Different historic textiles were subject to aqueous treatments with and without sodium borohydride as a reducing agent. As the action of borohydride generates an alkaline environment that is potentially harmful for oxidized cellulose in historic textiles, two less alkaline treatment options using buffer systems were additionally tested.

In order to track the impact of the treatments on the samples, the development of oxidized cellulose functionalities and of the molecular weight was analyzed by selective labelling of carbonyl and carboxyl groups combined with gel permeation chromatography and multi-detector set-up.
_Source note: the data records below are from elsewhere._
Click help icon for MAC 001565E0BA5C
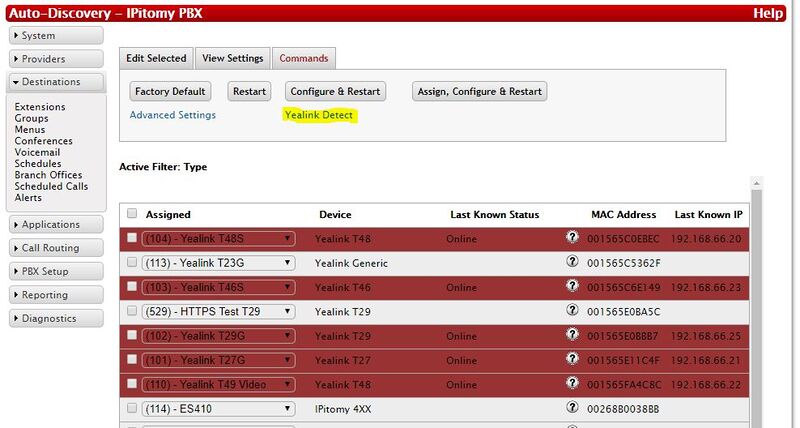The image size is (800, 428). point(572,310)
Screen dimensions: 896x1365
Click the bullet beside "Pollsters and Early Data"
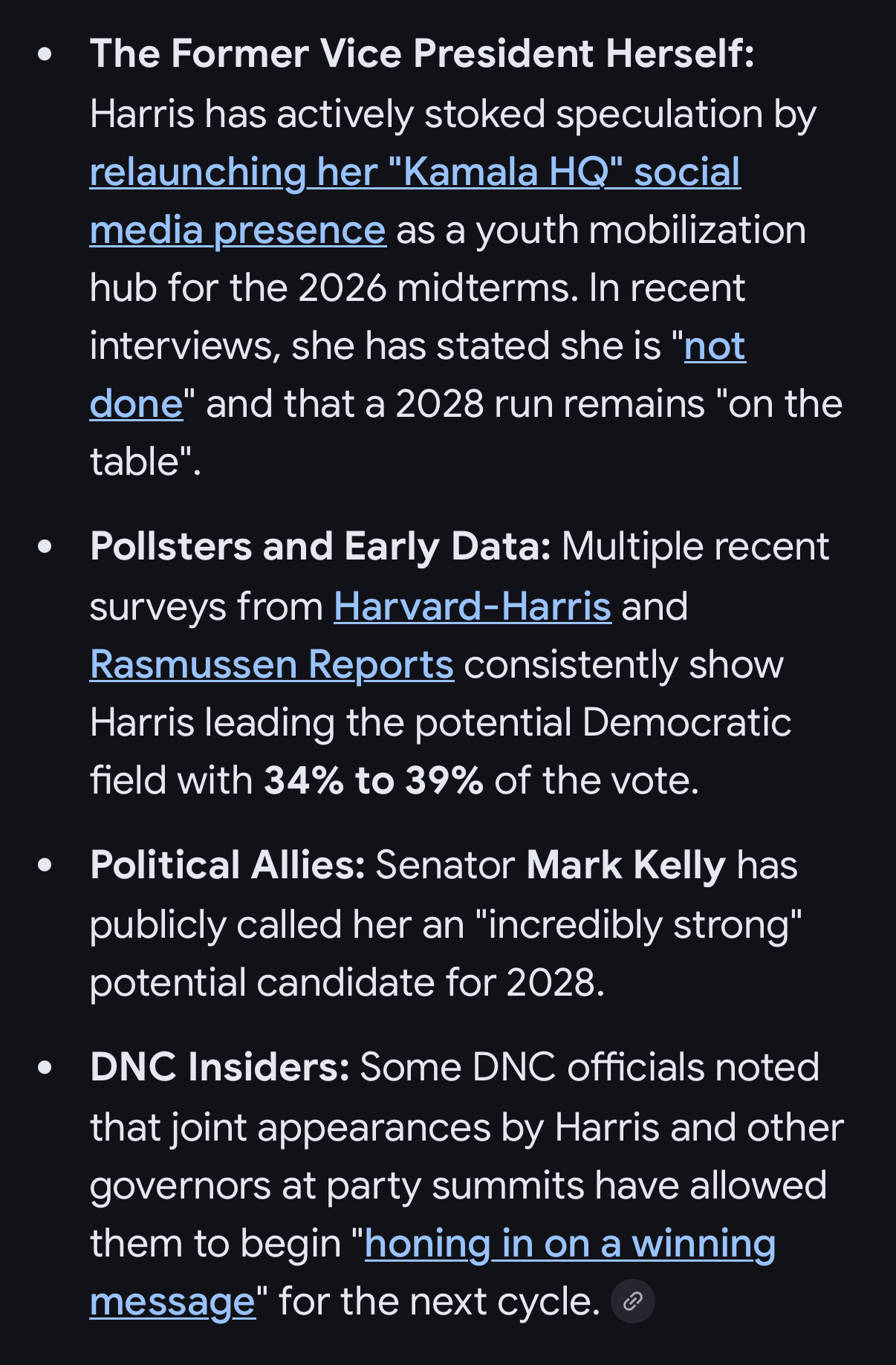pyautogui.click(x=45, y=547)
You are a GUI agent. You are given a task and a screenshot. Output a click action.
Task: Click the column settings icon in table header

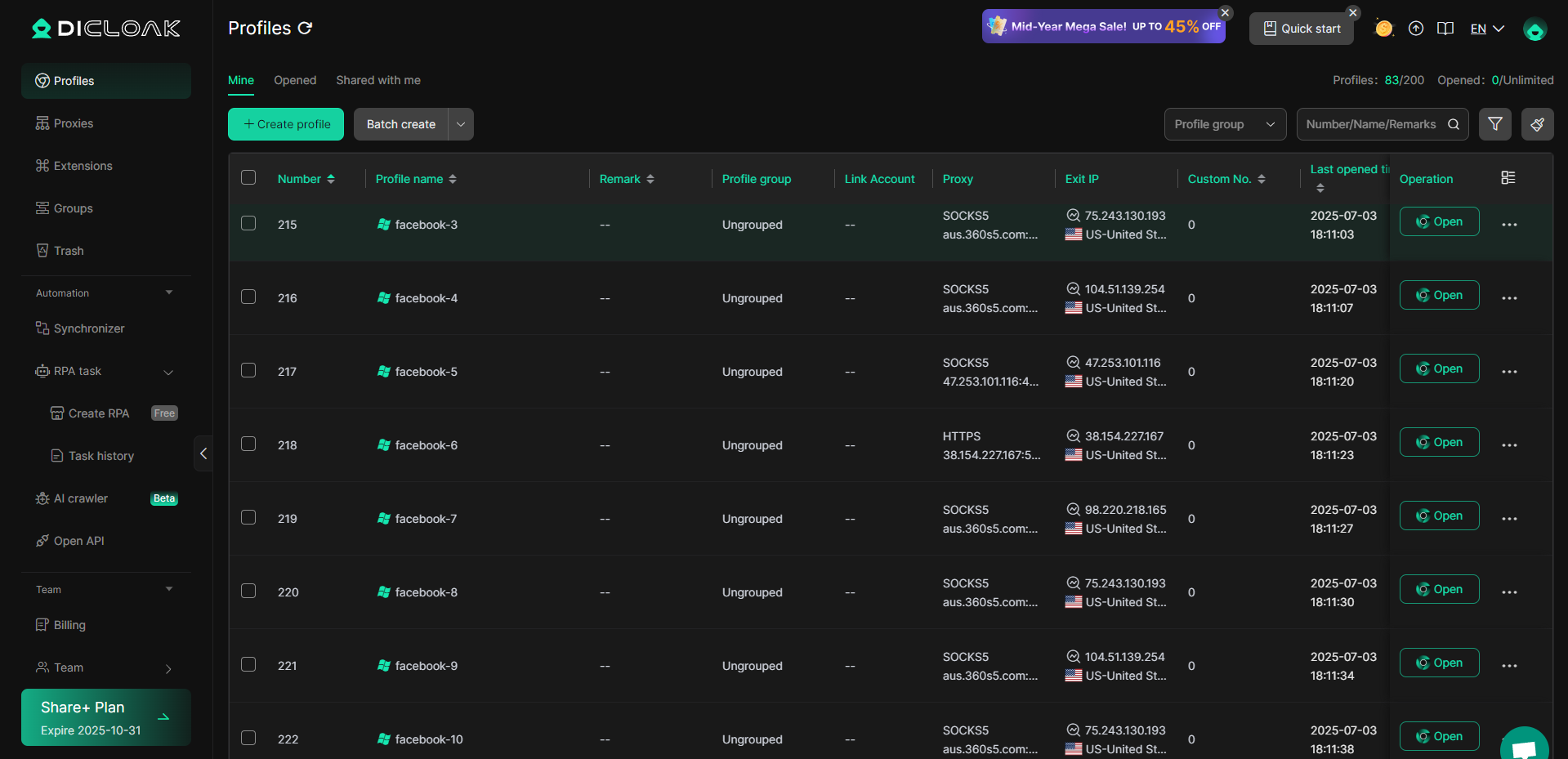point(1508,178)

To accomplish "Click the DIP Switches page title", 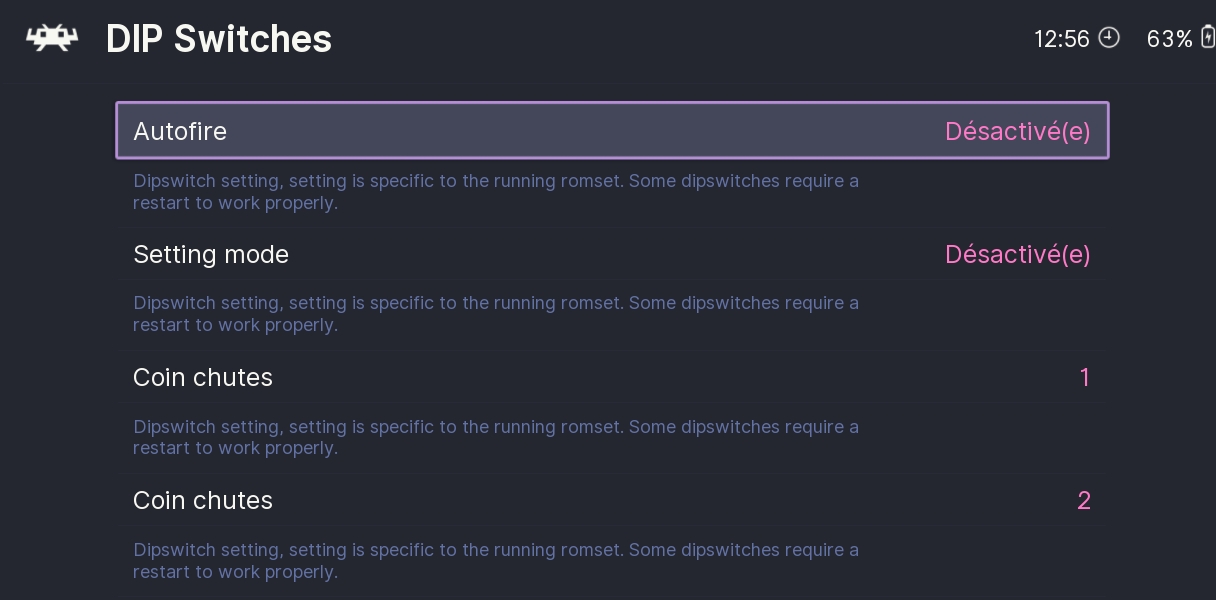I will (218, 39).
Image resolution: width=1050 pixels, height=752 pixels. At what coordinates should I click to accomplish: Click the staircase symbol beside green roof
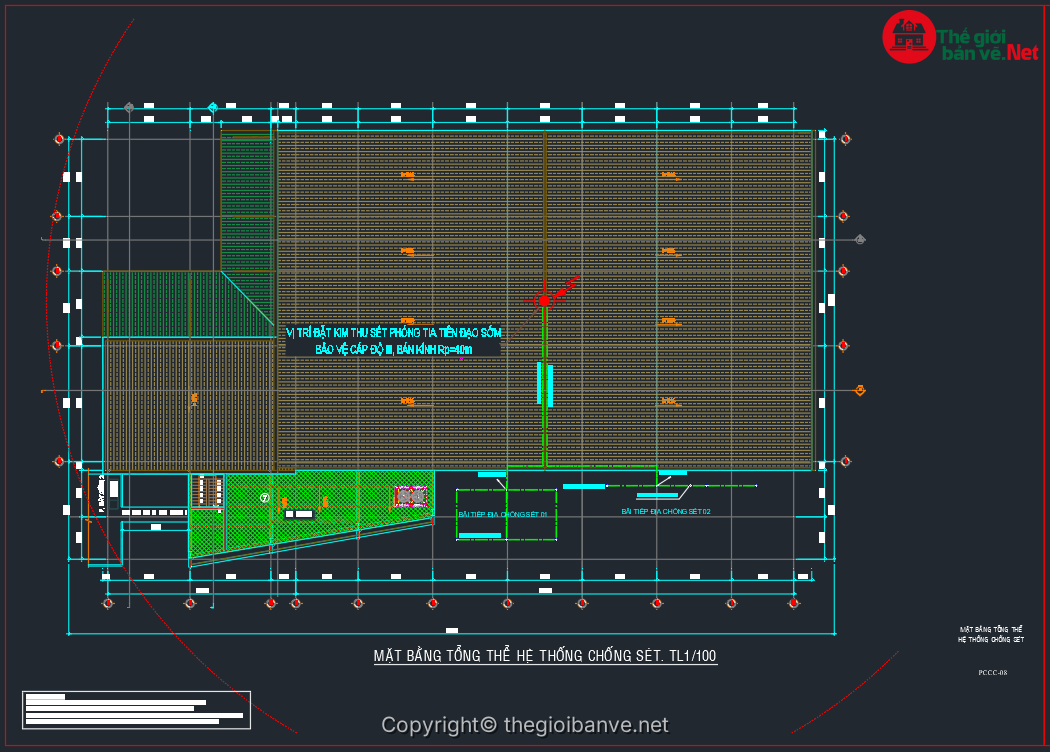[x=209, y=490]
The crystallinity index of the samples was analyzed by CP-MAS NMR to elucidate the impact of age and treatment on the historic material.

Already pure aqueous treatment changed the molecular weight distribution of historic textiles in some cases. These changes are discussed in the context of oxidized cellulose functionalities and crystallinity index. Furthermore the chosen historic samples reacted best towards a reduction treatment with sodium borohydride that had not been buffered, whereas the two buffered systems caused more damage and failed to reduce carbonyl groups along the cellulose chain.

Introduction

The aqueous immersion of historic textiles with the aim of removing stains and yellowing has been a controversial topic for textile conservators, especially when it comes to the addition of bleaching agents to boost the cleaning and brightening action of the treatment. Particularly oxidative bleaching is considered to be a process that is difficult to control and that might have negative and unpredictable long-term effects on the treated textile [1].

To overcome these shortcomings of oxidative bleaching, sodium borohydride, a reducing bleaching agent, has been introduced into the community of textile conservators about 25 years ago [2]. While oxidative bleaching agents, such as hydrogen peroxide, attack and cleave double bonds and convert aldehydes to carboxylic acid functions, reducing agents such as sodium borohydride convert oxidized cellulose functionalities back to the original hydroxyl groups rather than causing further oxidation [3], [4]. This action was found to be beneficial for the long-term stability of textiles, and researchers have found higher DP and better tear resistance of the treated material after accelerated aging [5], [6].

Borohydride has first been used in the paper industry as a bleaching agent to improve brightness stability [7], [8]. In the 1980s, borohydride was applied to textile objects and has been thoroughly studied afterwards. Generally, authors agree upon the beneficial impact of borohydride treatments on textiles [3], [5], [9], [10].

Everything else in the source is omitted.